Segment Start: Supplied information
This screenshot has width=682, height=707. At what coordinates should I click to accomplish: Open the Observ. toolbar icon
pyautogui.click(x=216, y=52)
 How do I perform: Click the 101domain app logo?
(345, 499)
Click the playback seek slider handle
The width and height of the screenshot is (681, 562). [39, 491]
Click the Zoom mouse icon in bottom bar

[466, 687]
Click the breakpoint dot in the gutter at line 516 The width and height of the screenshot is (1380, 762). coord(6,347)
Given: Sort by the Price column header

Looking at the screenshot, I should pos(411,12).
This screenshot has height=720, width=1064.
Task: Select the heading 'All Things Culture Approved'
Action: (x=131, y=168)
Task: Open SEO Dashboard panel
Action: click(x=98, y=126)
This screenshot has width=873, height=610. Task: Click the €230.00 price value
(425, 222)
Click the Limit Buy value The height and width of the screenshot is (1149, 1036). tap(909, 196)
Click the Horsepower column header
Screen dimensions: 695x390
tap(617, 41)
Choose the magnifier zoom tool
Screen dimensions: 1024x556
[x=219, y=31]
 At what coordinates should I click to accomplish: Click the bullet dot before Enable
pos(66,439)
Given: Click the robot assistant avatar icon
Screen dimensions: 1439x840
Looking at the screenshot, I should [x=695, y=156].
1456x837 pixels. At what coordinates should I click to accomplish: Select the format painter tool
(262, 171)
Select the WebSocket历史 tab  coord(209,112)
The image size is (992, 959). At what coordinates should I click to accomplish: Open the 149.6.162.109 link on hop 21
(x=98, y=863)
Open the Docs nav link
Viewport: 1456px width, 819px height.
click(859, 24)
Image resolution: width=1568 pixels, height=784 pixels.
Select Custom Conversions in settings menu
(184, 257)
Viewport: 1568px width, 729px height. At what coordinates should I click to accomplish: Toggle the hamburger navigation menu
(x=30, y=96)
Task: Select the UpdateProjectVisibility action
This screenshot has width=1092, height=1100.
Segment End: Supplied information
Everything in the listing must be returned word for word.

This screenshot has width=682, height=707. At what coordinates should I click to accomplish: Open the Observ. toolbar icon
pyautogui.click(x=216, y=52)
 How do I perform: Click the 101domain app logo?
(345, 499)
Click the playback seek slider handle
The width and height of the screenshot is (681, 562). [39, 491]
Click the Zoom mouse icon in bottom bar

[466, 687]
Click the breakpoint dot in the gutter at line 516 The width and height of the screenshot is (1380, 762). coord(6,347)
Given: Sort by the Price column header

Looking at the screenshot, I should pos(411,12).
This screenshot has height=720, width=1064.
Task: Select the heading 'All Things Culture Approved'
Action: (x=131, y=168)
Task: Open SEO Dashboard panel
Action: click(x=98, y=126)
This screenshot has width=873, height=610. Task: Click the €230.00 price value
(425, 222)
Click the Limit Buy value The height and width of the screenshot is (1149, 1036). tap(909, 196)
Click the Horsepower column header
Screen dimensions: 695x390
tap(617, 41)
Choose the magnifier zoom tool
Screen dimensions: 1024x556
[x=219, y=31]
 At what coordinates should I click to accomplish: Click the bullet dot before Enable
pos(66,439)
Given: Click the robot assistant avatar icon
Screen dimensions: 1439x840
Looking at the screenshot, I should [x=695, y=156].
1456x837 pixels. At what coordinates should I click to accomplish: Select the format painter tool
(262, 171)
Select the WebSocket历史 tab  coord(209,112)
The image size is (992, 959). At what coordinates should I click to accomplish: Open the 149.6.162.109 link on hop 21
(x=98, y=863)
Open the Docs nav link
Viewport: 1456px width, 819px height.
click(859, 24)
Image resolution: width=1568 pixels, height=784 pixels.
Select Custom Conversions in settings menu
(184, 257)
Viewport: 1568px width, 729px height. At what coordinates should I click to accomplish: Toggle the hamburger navigation menu
(x=30, y=96)
Task: Select the UpdateProjectVisibility action
This screenshot has width=1092, height=1100.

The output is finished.